I arrived in Buffalo, NY, in August 2001, to go to graduate school. The first three days I spent at one of my professors’ apartment, a penthouse overlooking the impoverished Buffalo downtown. It struck me as a town of sharp contrasts and sharp winters. Nothing seemed to be in the middle, everything white or black, old, very rich and decaying or young and extremely poor. Where did I belong? I found out soon enough after learning about the many deductions from my $8,000 a year teaching assistant’s stipend.
            That first week, from my professor’s penthouse, I walked to a train station, six or seven blocks away. Used to living in Europe and walking downtown and pretty much everywhere—I didn't need a car in Europe and I couldn’t afford a car in the US—it didn’t bother me. What bothered me was the presence of extreme poverty just a block away from the fashionable area with interwar buildings inhabited by middle-class professionals.
            At a street corner, already in the “bad” area that as I learned later my colleagues who had cars avoided, there was a neighborhood food store owned by a Middle Eastern family. That was my first experience buying food in the United States. Everything was canned and dusty, the sloping floors were covered with ancient linoleum, the smell of some disinfectant detergent made me sneeze. In the end I picked up some cheese, wanting to reward my professor’s hospitality. I wanted to make an omelet. The cheese turned out to be Monterey Jack and, for my tastes at that time, uneatable. My professor, shocked yet amused, explained to me “what horrible things they were doing to cheese”—that’s how she put it—and then two days later took me shopping to a nice smelling shop with bright windows, a young good looking sales person, and carefully wrapped cheeses and jars of olives that cost as much as some of the books I needed to buy—another expense I had failed to calculate out of my meager TA paycheck.
            Then I found a room in a house and I started cooking at home. I dreaded the foreignness of it all. Everything tasted different, even the milk: whether Vitamin D enhanced or the simple 2%, it tasted as if it had been made out of powdered milk, not as if it came from a cow. Bread was different too—either the prohibitively expensive baguettes or the prepackaged stuff, which I once tried to eat untoasted and regretted it.
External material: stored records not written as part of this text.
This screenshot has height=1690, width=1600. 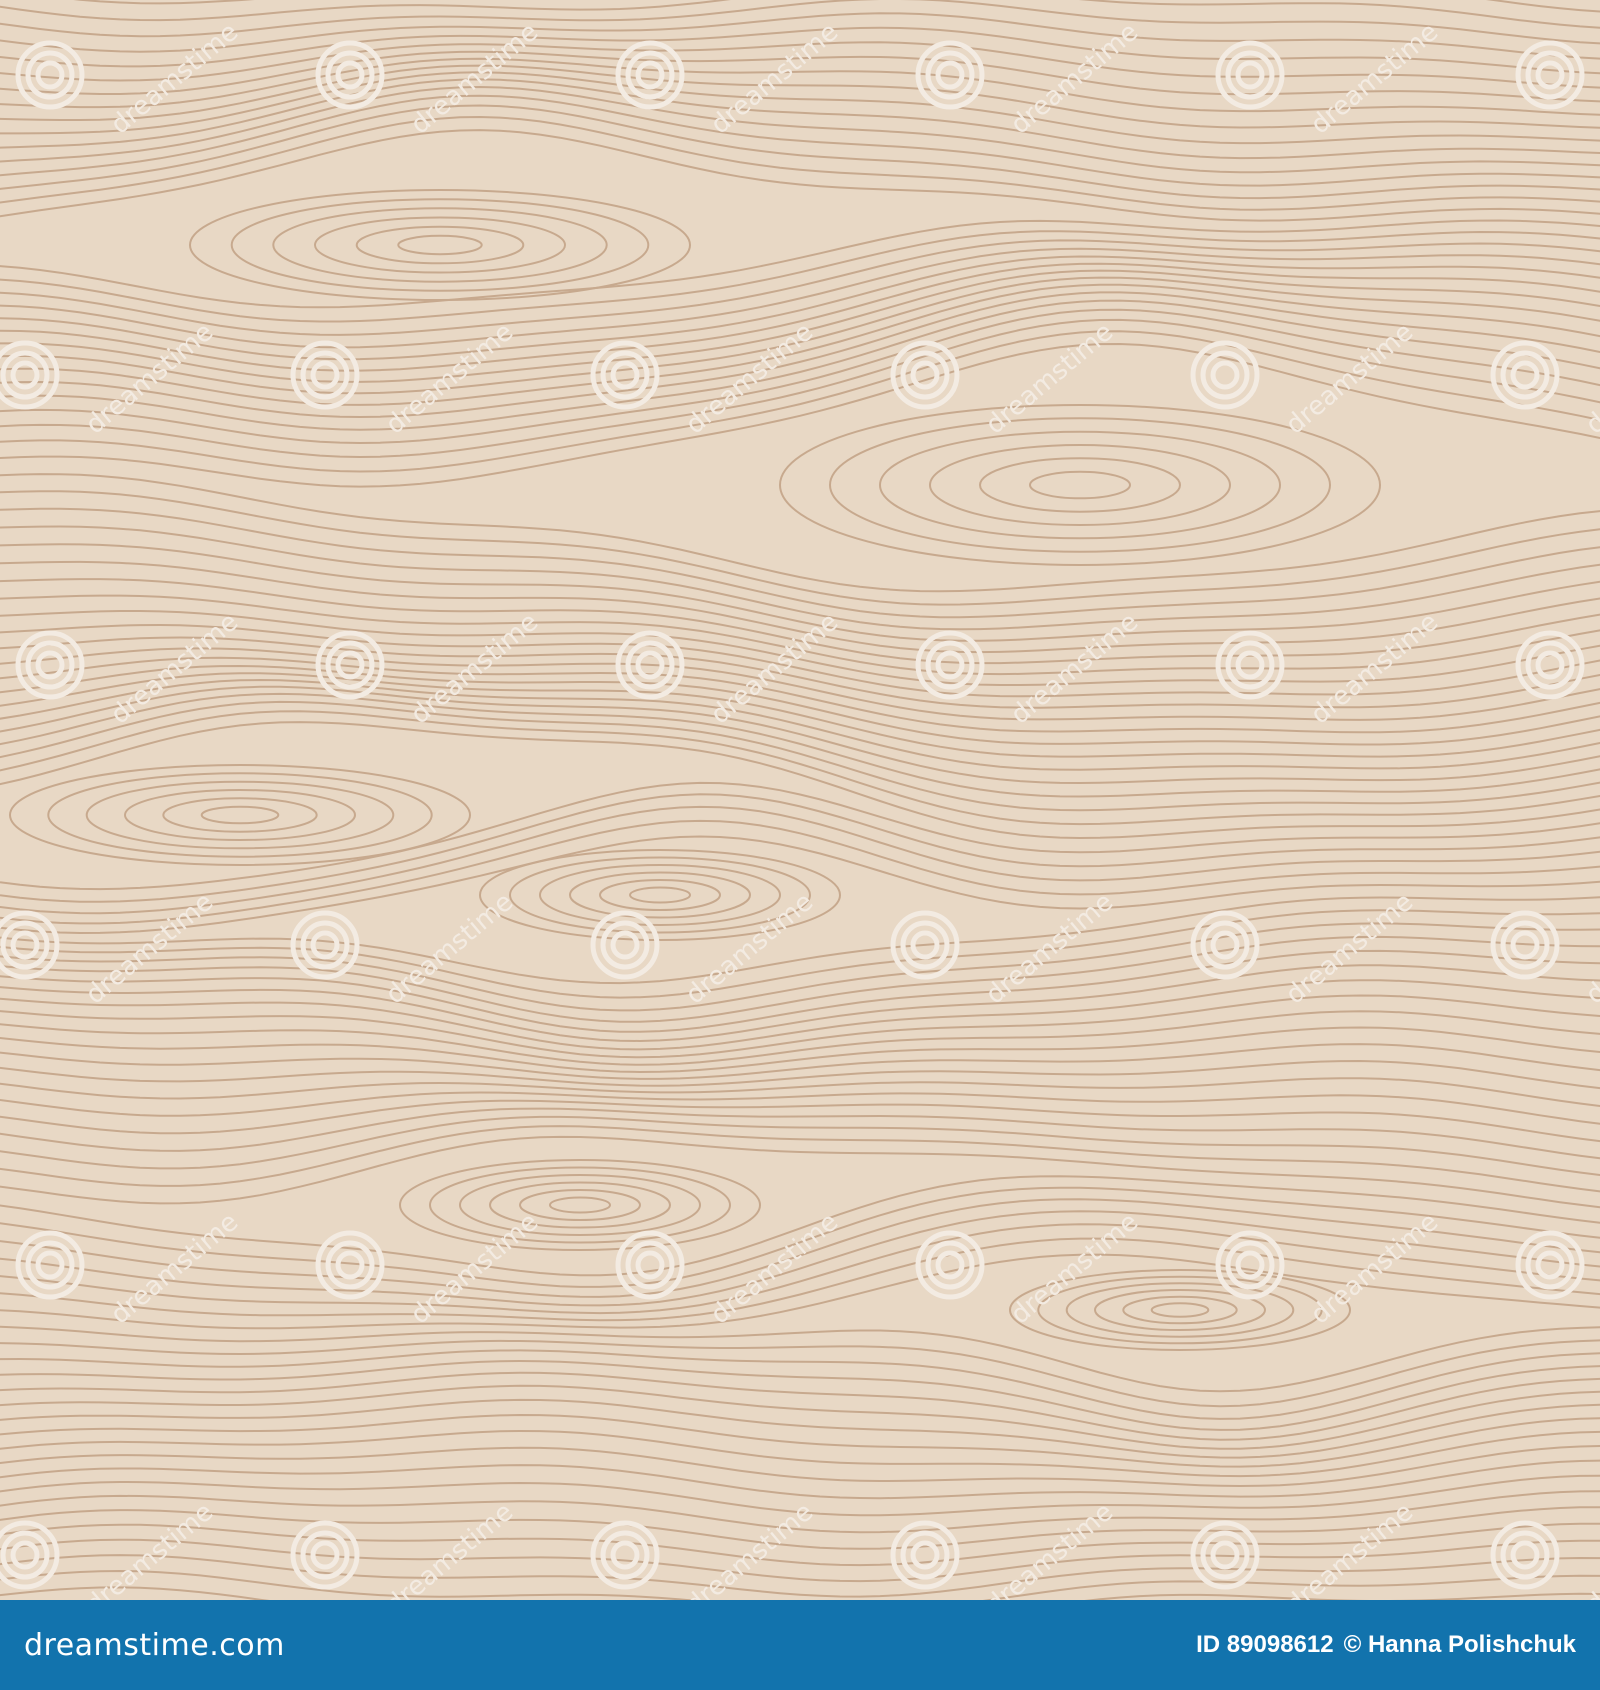 I want to click on brand-watermark: dreamstime.com, so click(x=154, y=1645). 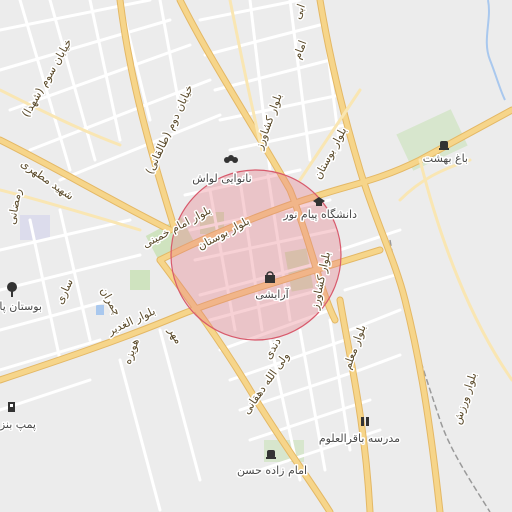 What do you see at coordinates (21, 306) in the screenshot?
I see `poi-label: بوستان پا` at bounding box center [21, 306].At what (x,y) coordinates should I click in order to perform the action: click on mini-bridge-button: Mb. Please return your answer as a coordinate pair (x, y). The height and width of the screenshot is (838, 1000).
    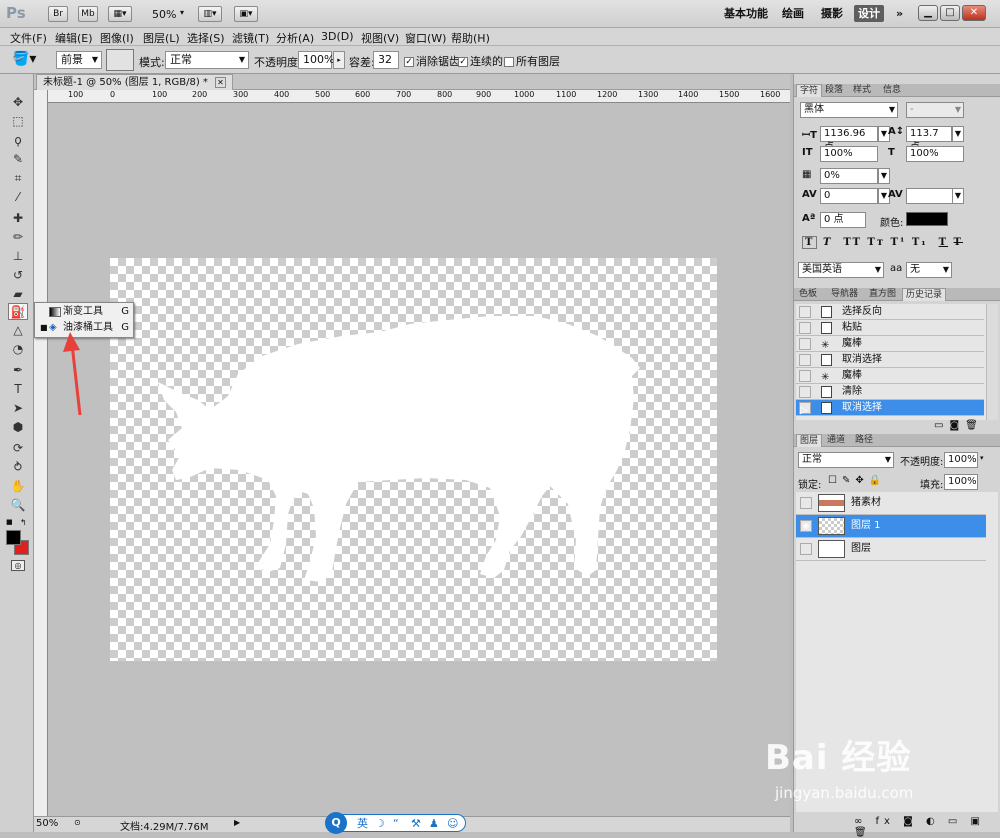
    Looking at the image, I should click on (88, 14).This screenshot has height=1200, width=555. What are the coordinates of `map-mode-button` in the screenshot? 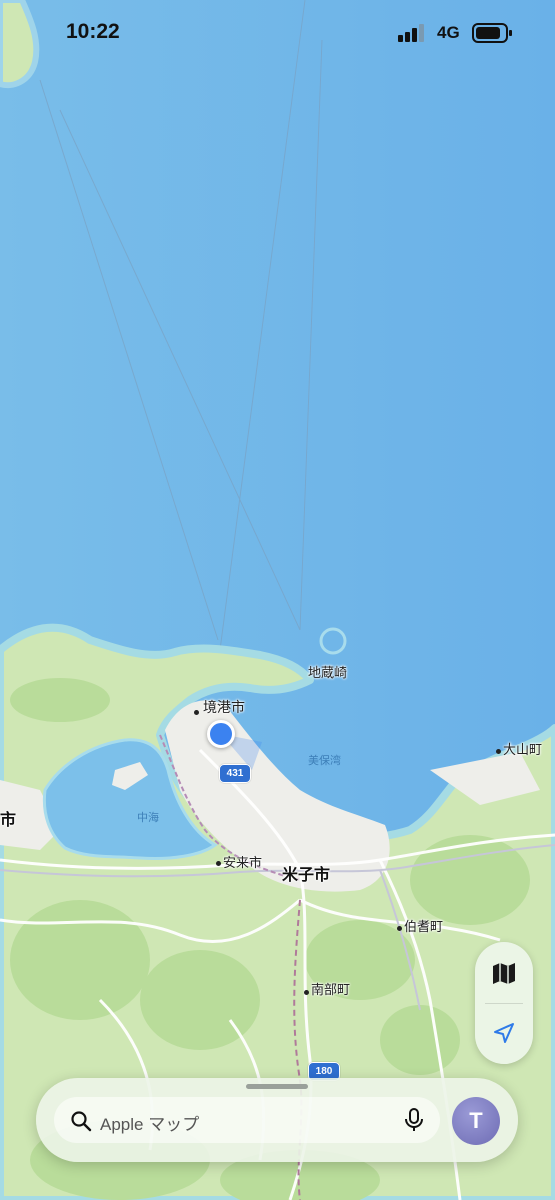 It's located at (504, 973).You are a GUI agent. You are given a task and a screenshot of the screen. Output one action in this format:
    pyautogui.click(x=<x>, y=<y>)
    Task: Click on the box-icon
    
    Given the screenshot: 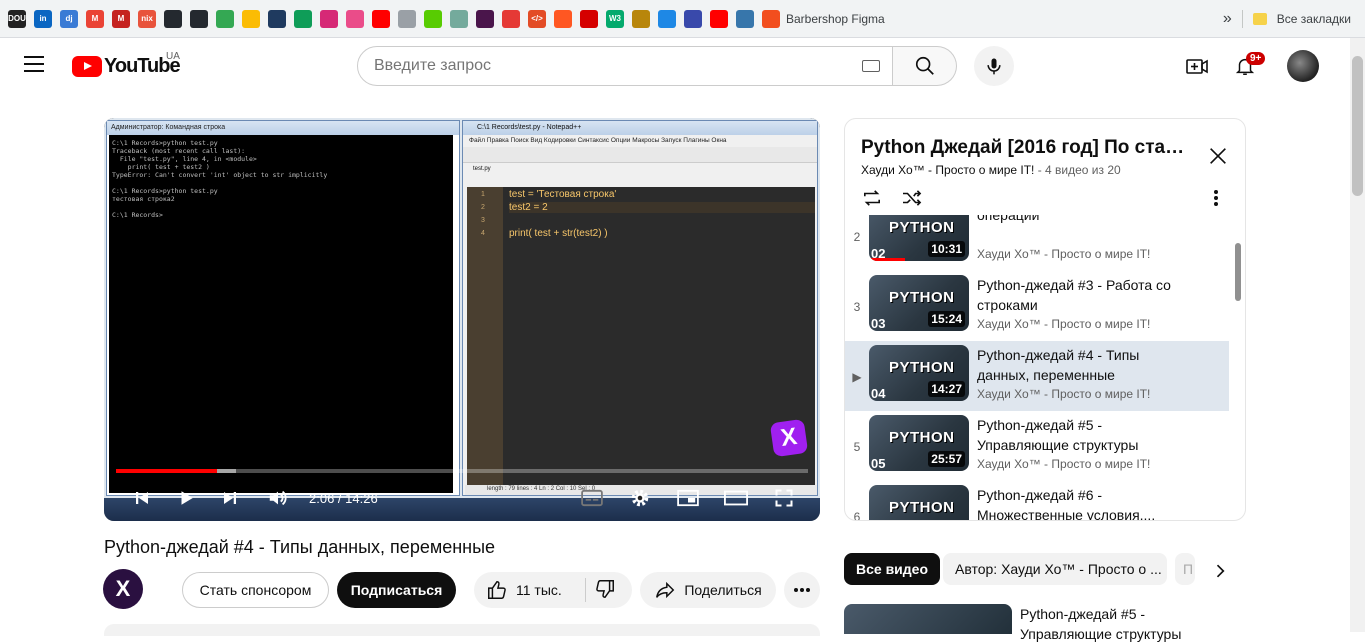 What is the action you would take?
    pyautogui.click(x=563, y=18)
    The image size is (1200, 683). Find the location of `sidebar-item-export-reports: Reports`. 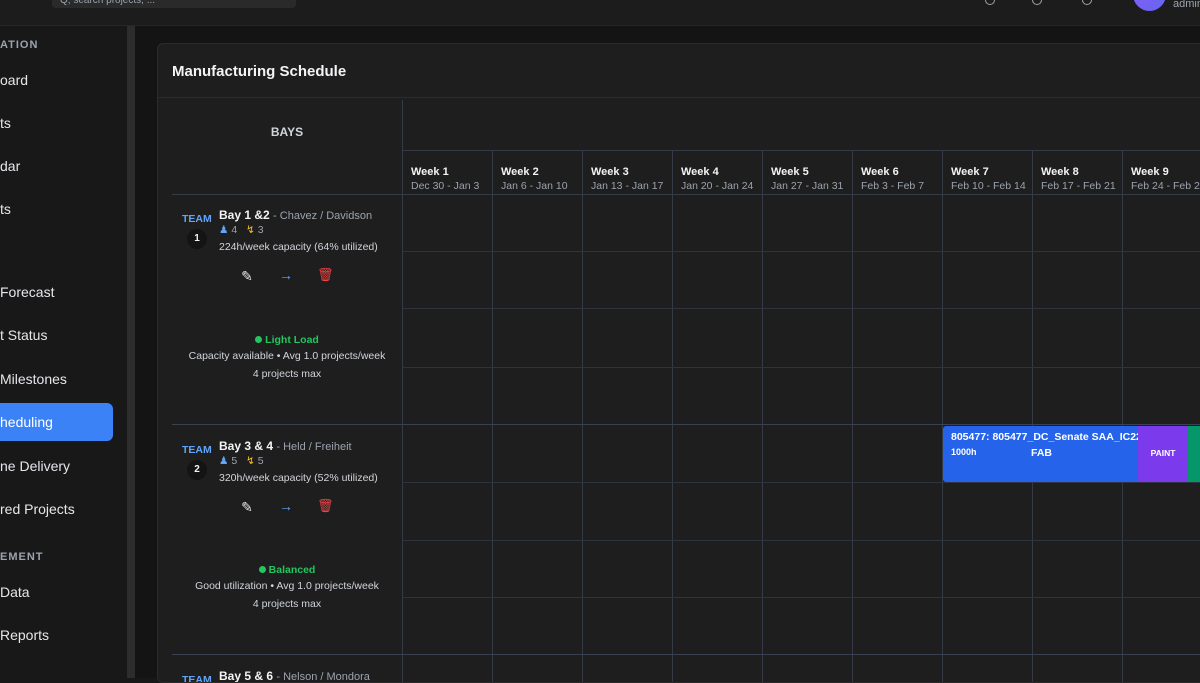

sidebar-item-export-reports: Reports is located at coordinates (56, 635).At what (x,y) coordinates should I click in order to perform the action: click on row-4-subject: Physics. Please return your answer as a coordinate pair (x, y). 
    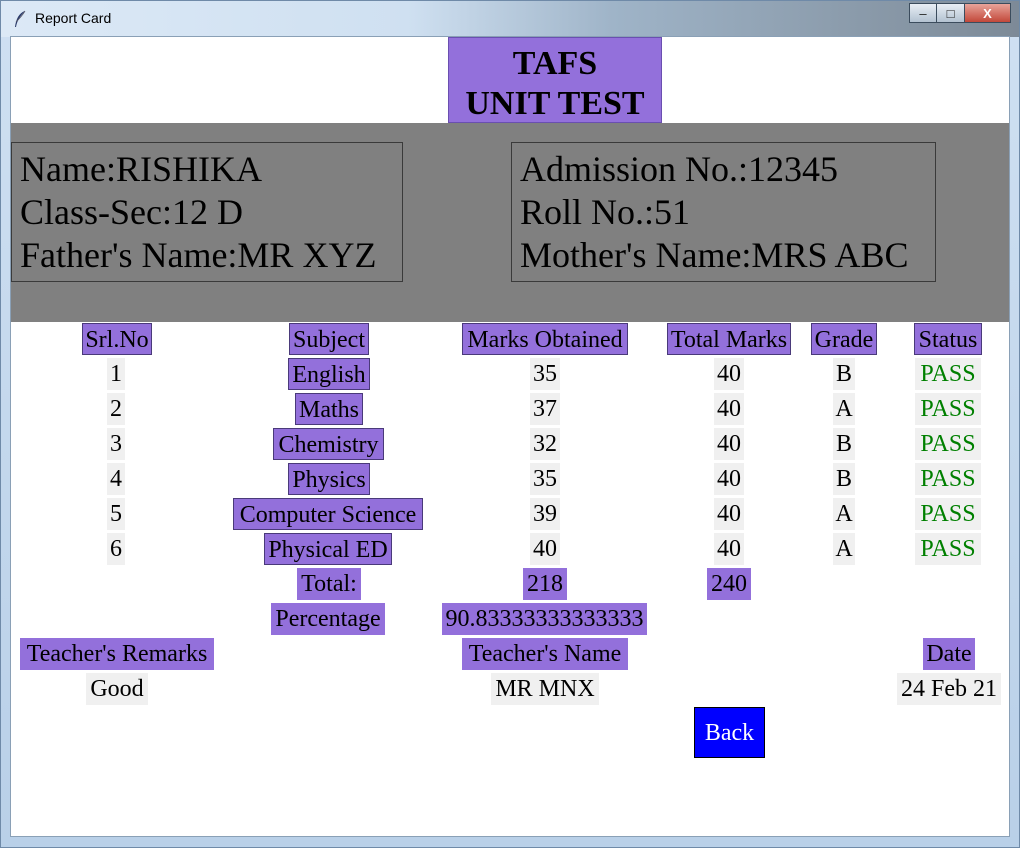
    Looking at the image, I should click on (329, 479). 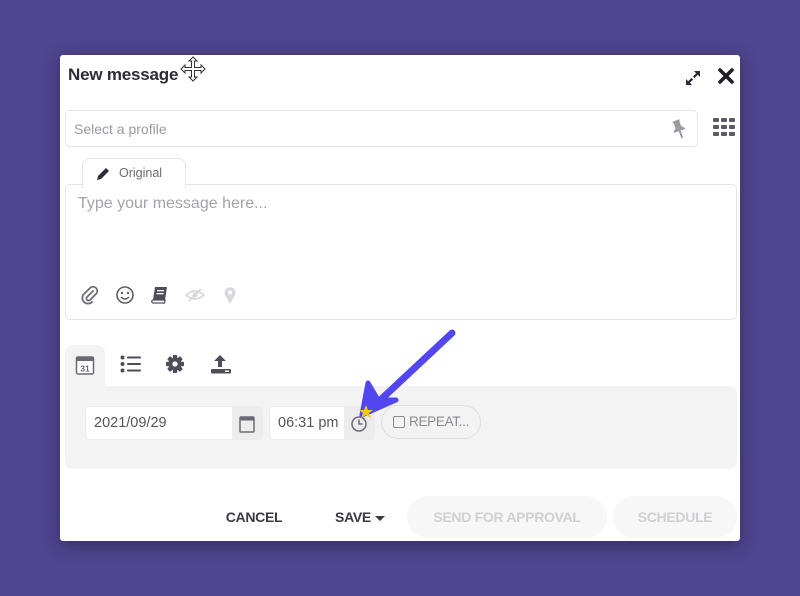 What do you see at coordinates (124, 74) in the screenshot?
I see `dialog-title: New message` at bounding box center [124, 74].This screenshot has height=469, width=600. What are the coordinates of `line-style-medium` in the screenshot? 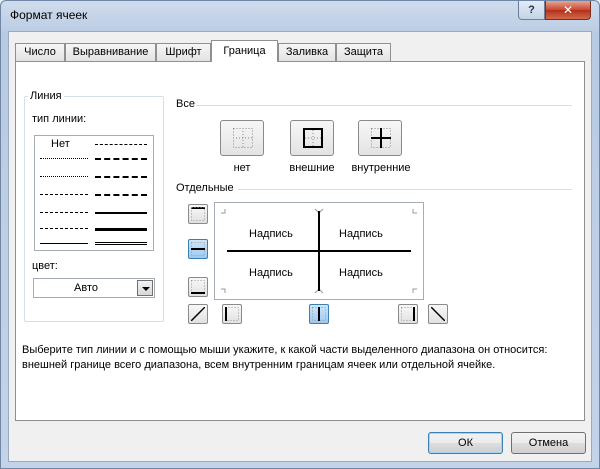 It's located at (121, 213).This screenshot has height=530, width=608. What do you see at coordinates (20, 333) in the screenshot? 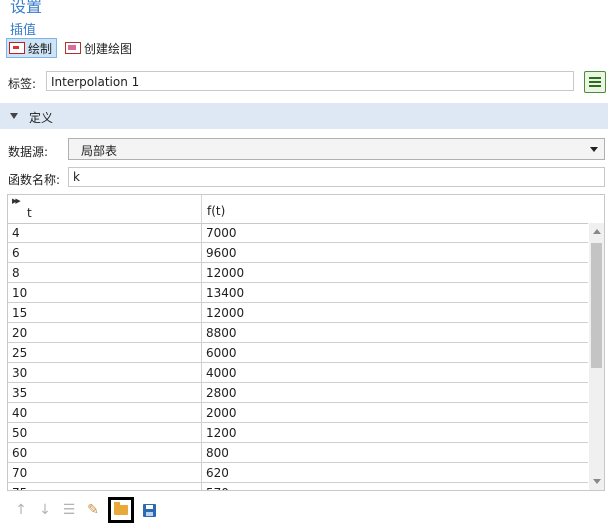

Why did bread have to be sweet? Where were the regular bakeries that poor people could afford, so that they could eat bread, real bread with crust and middle, and not… and not… this? And why were tomatoes so expensive—that was poor people’s food back in Romania, everyone had tomatoes, with everything, they were cheap, you could grow them in your backyard—and why, and why please someone tell me, even when these tomatoes were so expensive, why is it that they didn’t have any taste, just a pale color and a slippery yet hard texture that made me think of seafood?
            And why did it bother me so much?
            “But of course,” an anthropology professor said to me, “it’s normal, it’s food, the ground of your identity.” I thought about this for a long time.